One of my biggest pet peeves as both a retailer and collector is when a diecast manufacturer neglects to update their web site. Don’t even get me started why some companies fail to have an Internet presence at all. That, in 2017, is highly inexcusable and inexplicable, something that can be built for possibly a few hundred dollars by a professional if they don’t have the expertise in-house. When new tooling costs upwards of $250,000 or more to create, that’s a drop in the fiscal bucket, no matter how you slice it
No, what bothers me to no end is when a manufacturer goes the extra mile and obviously plunks down big bucks to create their virtual storefront, only to let it languish in Internet purgatory for months on end with a nary a word said. If we had to break it down, web sites are, without question, the cheapest form of communicating with one’s audience, able to put a public face on their merchandise and direction for all the world to see at any time of day. Its easier to update than sending out monthly mailings, and its cheaper than having someone call a vendor to keep them informed about what’s going on. Yet several key model makers seem to overlook this vehicle on a regular basis, either not realizing how important the site is to existing and new viewers, not caring, or perhaps lacking the technical expertise to update it themselves without calling in a professional. Trust me, it isn’t that hard, and once you learn the nuances, can be refreshingly simple and enjoyable to maintain. C’mon guys. Some of you are missing the boat by not keeping your web site current, and its something that could be addressed and fixed in the blink of an eye.
Last month, as part of our preview of what to expect in 2017, we alluded to the fact that French manufacturer, Solido, was planning on getting back into the military game in a “big” way. By “big”, we weren’t necessarily referring to the fact that they intended to offer a large number of SKUS – rather, by introducing both a 1:72 scale range of military vehicles and aircraft repurposed from the War Master line up, along with larger, reworked 1:43 scale military vehicles originally made by Eaglemoss. In fact, the banner image on their Facebook page even showed several former Eaglemoss vehicles as part of their 2017 vehicle lineup to bolster this claim. However, when we paid a visit to their Facebook page earlier today, their Nuremberg Toy Fair booth didn’t include any Eaglemoss vehicles at all, but rather several 1:43 scale vehicles that we haven’t seen before, including both a German and US tank transporter, King Tiger heavy tank, and what looks like a modern era US AFV sitting atop the US tank transporter.
Currently, we are awaiting further information concerning this intriguing development, which will no doubt help to reignite interest in the 1:43-1:50 scale segment of our hobby.

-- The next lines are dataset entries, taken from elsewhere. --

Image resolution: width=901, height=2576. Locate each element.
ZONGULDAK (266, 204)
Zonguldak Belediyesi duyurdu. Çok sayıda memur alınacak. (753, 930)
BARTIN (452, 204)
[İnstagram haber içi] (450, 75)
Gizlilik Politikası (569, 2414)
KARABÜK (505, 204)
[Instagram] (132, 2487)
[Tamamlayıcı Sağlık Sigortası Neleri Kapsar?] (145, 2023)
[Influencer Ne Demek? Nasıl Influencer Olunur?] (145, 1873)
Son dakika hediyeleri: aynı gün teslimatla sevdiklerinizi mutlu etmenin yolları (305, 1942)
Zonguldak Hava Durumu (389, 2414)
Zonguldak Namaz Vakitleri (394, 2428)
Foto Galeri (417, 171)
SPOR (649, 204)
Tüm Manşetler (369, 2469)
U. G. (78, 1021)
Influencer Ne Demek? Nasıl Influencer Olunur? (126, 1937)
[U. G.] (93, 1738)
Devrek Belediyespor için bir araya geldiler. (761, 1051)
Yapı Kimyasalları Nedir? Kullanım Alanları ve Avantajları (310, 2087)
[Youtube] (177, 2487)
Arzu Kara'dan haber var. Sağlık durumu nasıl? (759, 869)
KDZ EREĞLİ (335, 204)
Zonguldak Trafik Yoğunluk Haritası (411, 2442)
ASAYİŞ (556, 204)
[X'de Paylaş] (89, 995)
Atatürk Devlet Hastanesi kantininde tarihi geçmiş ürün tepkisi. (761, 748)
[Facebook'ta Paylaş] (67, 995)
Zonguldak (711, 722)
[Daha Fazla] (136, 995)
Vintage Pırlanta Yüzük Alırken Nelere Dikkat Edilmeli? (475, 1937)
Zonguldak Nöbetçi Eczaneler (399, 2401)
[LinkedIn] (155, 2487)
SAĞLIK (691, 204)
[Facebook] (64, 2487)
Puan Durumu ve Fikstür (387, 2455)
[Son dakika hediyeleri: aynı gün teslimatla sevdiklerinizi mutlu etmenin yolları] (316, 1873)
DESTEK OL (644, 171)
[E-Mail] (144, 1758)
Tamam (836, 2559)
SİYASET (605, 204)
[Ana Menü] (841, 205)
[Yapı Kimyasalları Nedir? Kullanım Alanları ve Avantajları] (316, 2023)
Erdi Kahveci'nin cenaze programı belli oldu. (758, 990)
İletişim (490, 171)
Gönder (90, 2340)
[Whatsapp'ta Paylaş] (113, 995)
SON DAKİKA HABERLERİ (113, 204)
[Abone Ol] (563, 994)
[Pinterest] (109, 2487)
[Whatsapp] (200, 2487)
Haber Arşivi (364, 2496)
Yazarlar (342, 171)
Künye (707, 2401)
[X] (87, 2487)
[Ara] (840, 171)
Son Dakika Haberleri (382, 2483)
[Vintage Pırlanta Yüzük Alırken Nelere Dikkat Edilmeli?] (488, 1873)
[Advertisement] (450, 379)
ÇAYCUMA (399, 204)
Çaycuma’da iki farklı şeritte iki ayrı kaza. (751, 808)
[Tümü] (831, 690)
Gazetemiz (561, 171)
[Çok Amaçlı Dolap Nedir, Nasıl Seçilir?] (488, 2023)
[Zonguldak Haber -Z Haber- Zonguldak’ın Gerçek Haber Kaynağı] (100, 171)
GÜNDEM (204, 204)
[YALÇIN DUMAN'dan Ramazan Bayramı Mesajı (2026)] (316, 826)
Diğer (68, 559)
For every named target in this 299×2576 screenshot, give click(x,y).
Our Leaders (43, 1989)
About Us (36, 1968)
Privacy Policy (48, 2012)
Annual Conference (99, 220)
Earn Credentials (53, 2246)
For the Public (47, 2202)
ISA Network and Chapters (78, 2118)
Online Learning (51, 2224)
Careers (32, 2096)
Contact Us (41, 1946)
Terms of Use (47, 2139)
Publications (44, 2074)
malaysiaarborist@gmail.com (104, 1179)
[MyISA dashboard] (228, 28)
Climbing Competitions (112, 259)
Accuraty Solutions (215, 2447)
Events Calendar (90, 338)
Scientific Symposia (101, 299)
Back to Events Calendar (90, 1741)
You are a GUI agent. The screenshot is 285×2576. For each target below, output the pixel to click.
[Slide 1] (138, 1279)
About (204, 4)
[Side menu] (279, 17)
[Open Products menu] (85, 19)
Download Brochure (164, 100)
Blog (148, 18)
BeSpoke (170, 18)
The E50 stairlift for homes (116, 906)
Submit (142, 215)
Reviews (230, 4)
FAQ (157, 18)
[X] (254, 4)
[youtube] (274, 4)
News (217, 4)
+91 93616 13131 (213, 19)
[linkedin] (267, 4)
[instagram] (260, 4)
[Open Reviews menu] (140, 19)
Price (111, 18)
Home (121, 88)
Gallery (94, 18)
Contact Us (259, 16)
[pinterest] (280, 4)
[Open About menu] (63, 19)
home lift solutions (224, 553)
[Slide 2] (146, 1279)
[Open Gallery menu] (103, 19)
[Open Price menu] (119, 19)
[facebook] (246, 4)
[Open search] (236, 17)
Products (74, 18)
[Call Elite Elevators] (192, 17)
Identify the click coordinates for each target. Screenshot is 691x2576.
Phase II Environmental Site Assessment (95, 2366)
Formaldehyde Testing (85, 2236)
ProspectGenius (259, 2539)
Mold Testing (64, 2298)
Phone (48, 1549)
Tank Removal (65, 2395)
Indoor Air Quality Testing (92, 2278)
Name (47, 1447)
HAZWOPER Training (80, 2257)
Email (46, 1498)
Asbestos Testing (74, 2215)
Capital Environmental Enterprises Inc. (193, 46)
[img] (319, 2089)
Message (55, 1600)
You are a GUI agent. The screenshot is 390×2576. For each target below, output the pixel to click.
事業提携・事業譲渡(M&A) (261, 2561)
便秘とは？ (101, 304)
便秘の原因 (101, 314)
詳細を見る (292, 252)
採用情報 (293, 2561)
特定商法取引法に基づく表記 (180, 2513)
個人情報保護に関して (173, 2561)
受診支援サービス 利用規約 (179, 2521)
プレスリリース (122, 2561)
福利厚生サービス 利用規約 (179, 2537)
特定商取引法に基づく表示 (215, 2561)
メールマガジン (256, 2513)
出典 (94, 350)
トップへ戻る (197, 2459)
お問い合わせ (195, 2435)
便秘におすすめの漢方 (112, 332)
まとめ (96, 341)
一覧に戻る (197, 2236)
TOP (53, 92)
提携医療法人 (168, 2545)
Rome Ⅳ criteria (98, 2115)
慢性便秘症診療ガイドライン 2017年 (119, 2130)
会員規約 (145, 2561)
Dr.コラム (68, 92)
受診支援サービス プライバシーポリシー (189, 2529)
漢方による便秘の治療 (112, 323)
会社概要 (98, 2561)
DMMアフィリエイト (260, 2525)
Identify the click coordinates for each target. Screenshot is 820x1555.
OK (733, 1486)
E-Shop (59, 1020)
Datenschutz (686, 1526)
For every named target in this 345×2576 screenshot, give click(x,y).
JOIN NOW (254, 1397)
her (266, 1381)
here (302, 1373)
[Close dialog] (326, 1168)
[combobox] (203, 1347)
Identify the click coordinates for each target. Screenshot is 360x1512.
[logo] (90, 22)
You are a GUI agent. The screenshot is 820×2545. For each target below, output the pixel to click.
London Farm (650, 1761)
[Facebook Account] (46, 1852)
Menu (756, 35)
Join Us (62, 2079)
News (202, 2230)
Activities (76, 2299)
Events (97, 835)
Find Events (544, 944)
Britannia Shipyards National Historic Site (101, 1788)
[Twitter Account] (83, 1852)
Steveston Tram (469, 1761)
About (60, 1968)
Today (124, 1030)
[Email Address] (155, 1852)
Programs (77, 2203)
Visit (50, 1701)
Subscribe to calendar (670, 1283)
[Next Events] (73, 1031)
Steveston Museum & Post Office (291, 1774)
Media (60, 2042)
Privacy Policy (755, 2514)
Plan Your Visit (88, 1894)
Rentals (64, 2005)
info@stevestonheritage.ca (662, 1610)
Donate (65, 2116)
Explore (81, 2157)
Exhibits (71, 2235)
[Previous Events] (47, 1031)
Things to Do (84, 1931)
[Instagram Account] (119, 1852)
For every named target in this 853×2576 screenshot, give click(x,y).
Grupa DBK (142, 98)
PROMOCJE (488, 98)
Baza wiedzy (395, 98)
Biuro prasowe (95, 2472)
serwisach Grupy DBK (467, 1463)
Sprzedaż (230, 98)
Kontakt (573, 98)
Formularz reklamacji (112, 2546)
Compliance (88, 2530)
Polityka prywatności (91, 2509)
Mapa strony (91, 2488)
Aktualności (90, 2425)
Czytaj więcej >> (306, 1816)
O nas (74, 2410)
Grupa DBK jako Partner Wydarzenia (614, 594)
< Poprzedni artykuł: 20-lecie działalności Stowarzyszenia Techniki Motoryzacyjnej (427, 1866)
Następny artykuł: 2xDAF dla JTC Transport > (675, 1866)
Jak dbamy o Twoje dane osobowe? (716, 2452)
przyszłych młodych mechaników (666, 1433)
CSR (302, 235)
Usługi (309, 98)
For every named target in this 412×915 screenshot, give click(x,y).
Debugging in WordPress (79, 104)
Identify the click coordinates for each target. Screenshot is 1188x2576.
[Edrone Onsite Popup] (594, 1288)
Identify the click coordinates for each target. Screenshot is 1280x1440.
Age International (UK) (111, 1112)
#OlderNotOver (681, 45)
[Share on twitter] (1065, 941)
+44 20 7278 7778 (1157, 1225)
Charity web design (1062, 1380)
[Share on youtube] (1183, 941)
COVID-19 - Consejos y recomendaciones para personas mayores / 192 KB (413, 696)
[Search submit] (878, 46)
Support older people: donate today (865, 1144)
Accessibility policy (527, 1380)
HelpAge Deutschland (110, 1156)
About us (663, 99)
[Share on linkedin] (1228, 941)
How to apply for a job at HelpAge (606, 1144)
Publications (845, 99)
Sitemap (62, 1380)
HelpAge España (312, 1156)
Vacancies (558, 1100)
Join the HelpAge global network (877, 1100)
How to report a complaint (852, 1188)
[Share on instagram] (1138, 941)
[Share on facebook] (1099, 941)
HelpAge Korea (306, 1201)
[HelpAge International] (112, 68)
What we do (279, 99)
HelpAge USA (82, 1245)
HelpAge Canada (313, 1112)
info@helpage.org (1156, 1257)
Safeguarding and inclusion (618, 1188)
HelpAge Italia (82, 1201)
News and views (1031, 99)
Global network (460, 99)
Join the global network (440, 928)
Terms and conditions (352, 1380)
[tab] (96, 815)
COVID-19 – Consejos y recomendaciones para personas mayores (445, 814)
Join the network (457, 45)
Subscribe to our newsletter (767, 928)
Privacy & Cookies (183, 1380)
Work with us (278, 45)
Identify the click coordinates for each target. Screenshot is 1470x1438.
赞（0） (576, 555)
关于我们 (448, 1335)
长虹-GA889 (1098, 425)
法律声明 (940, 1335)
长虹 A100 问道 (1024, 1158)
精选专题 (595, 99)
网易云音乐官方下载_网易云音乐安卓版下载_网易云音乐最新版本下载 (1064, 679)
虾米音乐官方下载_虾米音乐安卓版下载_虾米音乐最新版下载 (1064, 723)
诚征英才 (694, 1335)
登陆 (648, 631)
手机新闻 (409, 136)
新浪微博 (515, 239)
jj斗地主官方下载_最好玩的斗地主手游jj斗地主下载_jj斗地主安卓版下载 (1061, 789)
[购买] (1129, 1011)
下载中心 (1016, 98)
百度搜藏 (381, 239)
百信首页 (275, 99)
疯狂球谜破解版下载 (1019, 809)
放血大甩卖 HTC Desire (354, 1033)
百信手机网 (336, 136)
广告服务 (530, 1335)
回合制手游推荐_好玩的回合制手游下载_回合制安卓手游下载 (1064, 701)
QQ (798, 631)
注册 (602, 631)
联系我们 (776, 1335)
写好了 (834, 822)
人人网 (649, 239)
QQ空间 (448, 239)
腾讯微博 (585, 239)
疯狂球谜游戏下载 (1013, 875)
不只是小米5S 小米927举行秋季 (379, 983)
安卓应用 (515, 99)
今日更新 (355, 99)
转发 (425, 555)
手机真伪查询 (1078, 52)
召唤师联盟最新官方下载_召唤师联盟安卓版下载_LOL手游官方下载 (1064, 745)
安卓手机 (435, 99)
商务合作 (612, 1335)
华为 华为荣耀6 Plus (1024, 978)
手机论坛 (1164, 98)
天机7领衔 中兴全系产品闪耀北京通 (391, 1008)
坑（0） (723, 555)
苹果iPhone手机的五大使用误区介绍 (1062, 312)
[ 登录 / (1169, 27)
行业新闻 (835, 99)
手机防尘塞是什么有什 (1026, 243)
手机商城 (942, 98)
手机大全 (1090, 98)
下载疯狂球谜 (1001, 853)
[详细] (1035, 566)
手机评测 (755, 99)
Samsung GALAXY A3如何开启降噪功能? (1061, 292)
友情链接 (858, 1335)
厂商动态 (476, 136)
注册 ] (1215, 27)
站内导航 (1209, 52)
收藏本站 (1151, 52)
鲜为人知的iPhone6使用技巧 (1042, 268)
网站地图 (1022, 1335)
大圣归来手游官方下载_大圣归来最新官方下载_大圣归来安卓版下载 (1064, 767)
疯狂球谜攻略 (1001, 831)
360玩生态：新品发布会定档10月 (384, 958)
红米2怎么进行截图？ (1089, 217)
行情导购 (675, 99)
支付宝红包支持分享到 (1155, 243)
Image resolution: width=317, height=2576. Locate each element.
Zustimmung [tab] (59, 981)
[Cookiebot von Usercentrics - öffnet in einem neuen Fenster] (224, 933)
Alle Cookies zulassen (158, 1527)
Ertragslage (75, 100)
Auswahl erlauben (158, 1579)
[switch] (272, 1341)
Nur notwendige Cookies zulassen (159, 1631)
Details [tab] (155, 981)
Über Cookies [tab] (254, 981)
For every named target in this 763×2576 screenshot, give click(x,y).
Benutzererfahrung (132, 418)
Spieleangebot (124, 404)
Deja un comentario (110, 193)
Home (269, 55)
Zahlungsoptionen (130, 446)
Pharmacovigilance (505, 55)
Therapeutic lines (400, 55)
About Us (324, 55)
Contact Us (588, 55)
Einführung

Its been said that when training for the next military conflict, generals typically do so by fighting the last war, taking lessons learned from the most recent conflict and then attempting to apply them to the battlefield of the future. While its certainly important to dissect why a particular campaign succeeded and how it was carried out, military planners must nevertheless keep a wary eye on what’s to come using the latest technological breakthroughs, thinking outside the box to come up with new ways, platforms and doctrine to take on even the most determined of foes.
For some reason, this very same allegory seems to apply to today’s diecast manufacturers. Rather than modelling many of the latest weapons destined to be used by today’s warfighter, the current crop of modelmakers seem more content to offer an array of replicas tied to former conflicts instead of following today’s headlines. Thus far, there have only been a smattering of replicas aimed at today’s air forces, the most notable coming in the form of the F-22 Raptor and F-35 Lightning II Joint Strike Fighter, largely due to their connection to the voracious US/UK markets. However, there are other aircraft types now setting foot on the world stage that are screaming to be modeled too, most notably the Russian PAK-FA as well as the PLAAF’s pair of J-31 and J-20 stealth fighters. Yes, Air Force 1 did a credible job of recreating a prototype PAK-FA several years ago that is no longer available, but with Russia scheduled to deploy upwards of 100 PAK-FAs to its front line aviation units later this year, I would think that collectors would be equally happy to add one or even several updated operational schemes to their collections.
The same holds true for the newest Chinese aircraft nearly ready for operational use, which will likely be sent to defend their interests in the South China Sea. Bear in mind that I’m not advocating for a military conflict to settle geographic disputes, particularly with the change of administration in Washington DC taking place today, however, I do think its important that military enthusiasts, collectors, analysts and even those people that could care less about a regional confrontation have some sort of point of reference to look upon, as we enter, what many believe to be a Second Cold War.